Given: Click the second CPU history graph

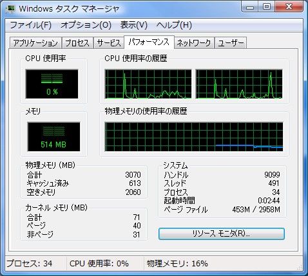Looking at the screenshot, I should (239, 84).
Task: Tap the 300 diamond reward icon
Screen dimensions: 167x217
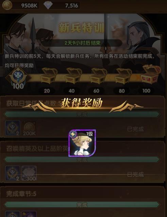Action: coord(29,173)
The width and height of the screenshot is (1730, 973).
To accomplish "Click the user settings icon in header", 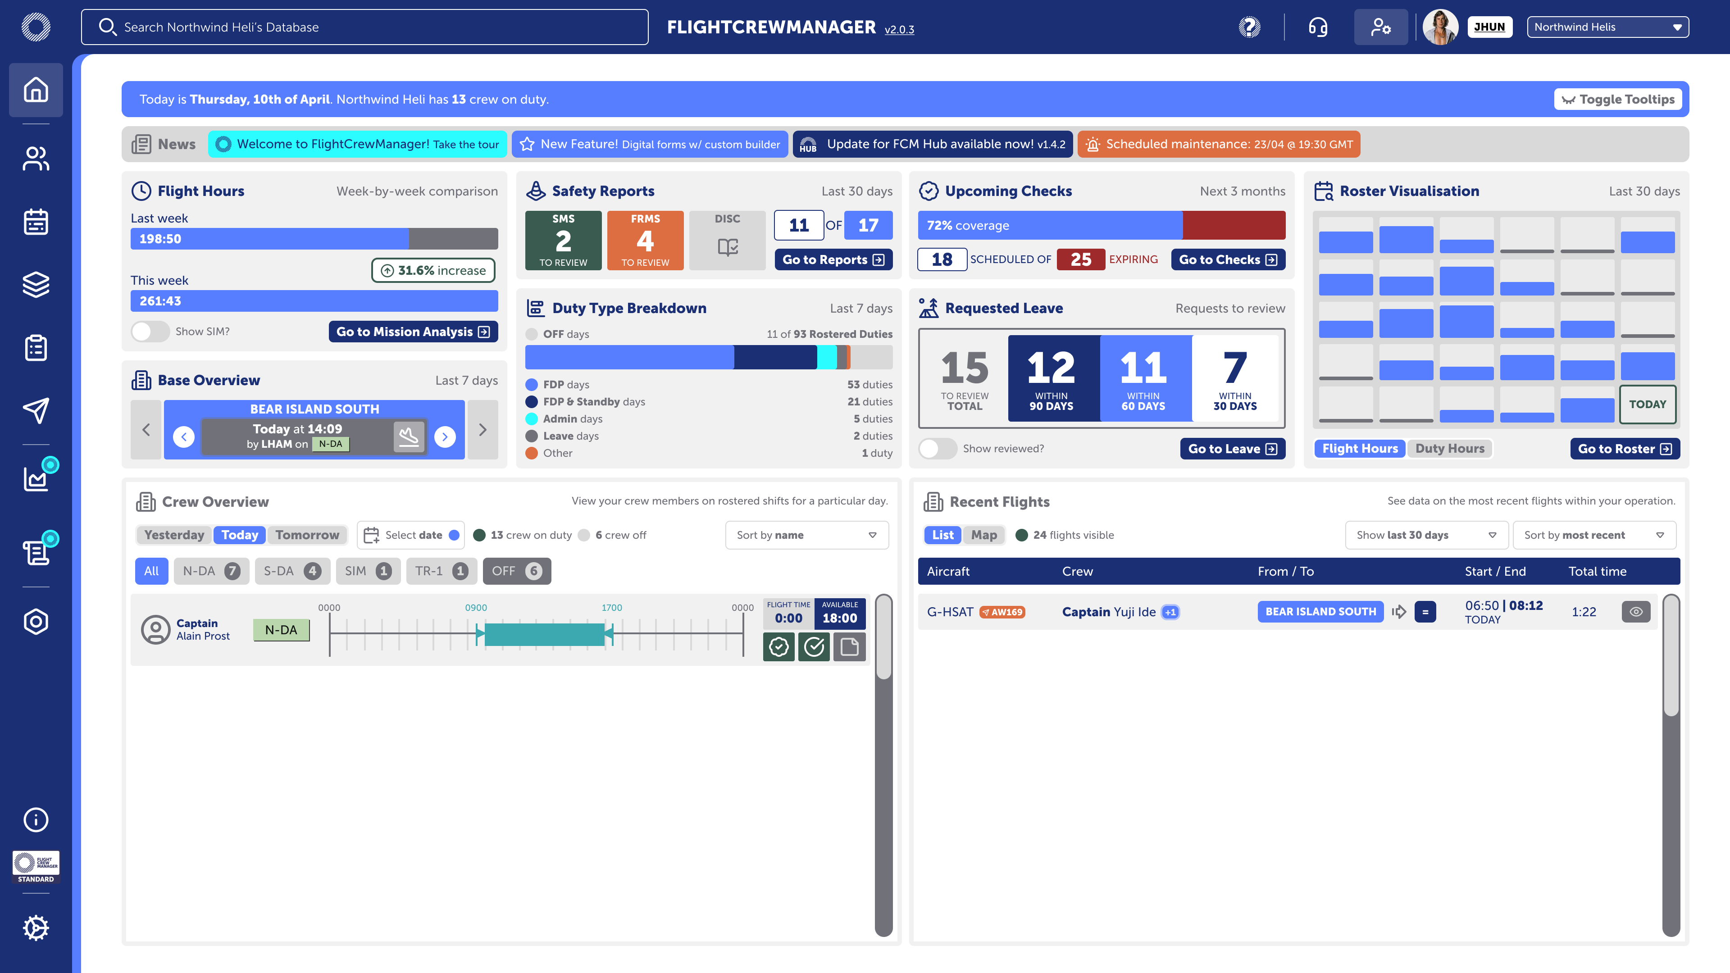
────────────────────
DIRECTION.
Copy every item above word for word, but leave out the pictures.

THE OUTPUT.
Given: Click the second CPU history graph

Looking at the screenshot, I should (239, 84).
Task: Tap the 300 diamond reward icon
Screen dimensions: 167x217
Action: coord(29,173)
The width and height of the screenshot is (1730, 973).
To accomplish "Click the user settings icon in header", 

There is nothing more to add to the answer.